Henry The Lion - Biography

Biography

Born in Ravensburg, he was the son of Henry the Proud, Duke of Bavaria and Saxony, who was the son of Duke Henry the Black and an heir of the Billungs, former dukes of Saxony. Henry's mother was Gertrude, only daughter of Emperor Lothair III and his wife Richenza of Northeim, heiress of the Saxon territories of Northeim and the properties of the Brunones, counts of Brunswick.

Henry's father died in 1139, aged 32, when Henry was still a child. King Conrad III had dispossessed Henry the Proud, who had been his rival for the crown in 1138, of his duchies in 1138 and 1139, handing Saxony to Albert the Bear and Bavaria to Leopold of Austria. Henry, however, did not relinquish his claims to his inheritance, and Conrad returned Saxony to him in 1142. A participant in the 1147 Wendish Crusade, Henry also reacquired Bavaria by a decision of the new Emperor Frederick Barbarossa in 1156.

Henry is the founder of Munich (1157/58; München) and Lübeck (1159); he also founded and developed the cities of Stade, Lüneburg and Brunswick. In Brunswick, his capital, he had a bronze lion, his heraldic animal, erected in the yard of his castle Dankwarderode in 1166 — the first bronze statue north of the Alps. Later, he had Brunswick Cathedral built close to the statue.

In 1147, Henry married Clementia of Zähringen, thereby gaining her hereditary territories in Swabia. He divorced her in 1162, apparently under pressure from Emperor Frederick Barbarossa, who did not cherish Guelphish possessions in his home area and offered Henry several fortresses in Saxony in exchange. In 1168, Henry married Matilda (1156–1189), the daughter of King Henry II of England and Duchess Eleanor of Aquitaine and sister of King Richard I of England.

Henry long and faithfully supported his older cousin, Emperor Frederick I (Barbarossa), in his attempts to solidify his hold on the Imperial Crown and his repeated wars with the cities of Lombardy and the Popes, several times turning the tide of battle in Frederick's favor with his fierce Saxon knights.
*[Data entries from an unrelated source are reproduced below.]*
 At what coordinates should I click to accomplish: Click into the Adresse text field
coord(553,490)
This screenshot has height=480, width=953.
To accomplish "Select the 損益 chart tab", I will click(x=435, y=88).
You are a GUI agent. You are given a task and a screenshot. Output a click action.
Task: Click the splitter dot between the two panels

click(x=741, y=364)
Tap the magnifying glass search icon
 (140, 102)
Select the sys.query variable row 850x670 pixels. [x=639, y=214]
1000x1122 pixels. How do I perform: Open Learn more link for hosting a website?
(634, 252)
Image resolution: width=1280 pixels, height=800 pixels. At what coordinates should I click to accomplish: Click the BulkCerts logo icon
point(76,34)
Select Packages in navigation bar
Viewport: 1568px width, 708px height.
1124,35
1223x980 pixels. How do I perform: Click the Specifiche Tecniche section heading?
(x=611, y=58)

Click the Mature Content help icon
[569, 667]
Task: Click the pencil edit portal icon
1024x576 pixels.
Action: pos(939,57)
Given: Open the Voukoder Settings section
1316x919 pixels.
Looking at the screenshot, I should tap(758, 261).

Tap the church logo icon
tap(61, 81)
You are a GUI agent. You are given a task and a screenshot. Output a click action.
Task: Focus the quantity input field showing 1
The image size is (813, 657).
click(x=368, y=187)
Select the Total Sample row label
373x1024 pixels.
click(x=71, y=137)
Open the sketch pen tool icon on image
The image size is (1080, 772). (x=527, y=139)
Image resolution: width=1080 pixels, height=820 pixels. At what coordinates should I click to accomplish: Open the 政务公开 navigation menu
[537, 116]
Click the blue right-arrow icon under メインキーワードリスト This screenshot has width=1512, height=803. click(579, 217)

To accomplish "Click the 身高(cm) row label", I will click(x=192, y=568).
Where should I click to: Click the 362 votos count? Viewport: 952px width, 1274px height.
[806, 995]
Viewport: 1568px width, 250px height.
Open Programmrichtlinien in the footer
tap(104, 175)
But in 1174, Henry refused to aid Frederick in a renewed invasion of Lombardy because he was preoccupied with securing his own borders in the East. He did not consider these Italian adventures worth the effort, unless Barbarossa presented Henry with the Saxon imperial city Goslar: a request Barbarossa refused.

Barbarossa's expedition into Lombardy ended in utter failure. He bitterly resented Henry for failing to support him. Taking advantage of the hostility of other German princes to Henry, who had successfully established a powerful and contiguous state comprising Saxony, Bavaria and substantial territories in the north and east of Germany, Frederick had Henry tried in absentia for insubordination by a court of bishops and princes in 1180. Declaring that Imperial law overruled traditional German law, the court had Henry stripped of his lands and declared him an outlaw. Frederick then invaded Saxony with an Imperial army to bring his cousin to his knees. Henry's allies deserted him, and he finally had to submit in November 1181 at a Reichstag in Erfurt. He was exiled from Germany in 1182 for three years, stayed with his father-in-law, in Normandy before being allowed back into Germany in 1185. He was exiled again in 1188. His wife Matilda died in 1189.

When Frederick Barbarossa went on the Crusade of 1189, Henry returned to Saxony, mobilized an army of his faithful, and conquered and ravaged the rich city of Bardowick as punishment for her disloyalty. Only the churches were left standing. Barbarossa's son, Emperor Henry VI, again defeated the Duke, but in 1194, with his end approaching, he made his peace with the Emperor, and returned to his much diminished lands around Brunswick, where he finished his days as duke of Braunschweig, peacefully sponsoring arts and architecture.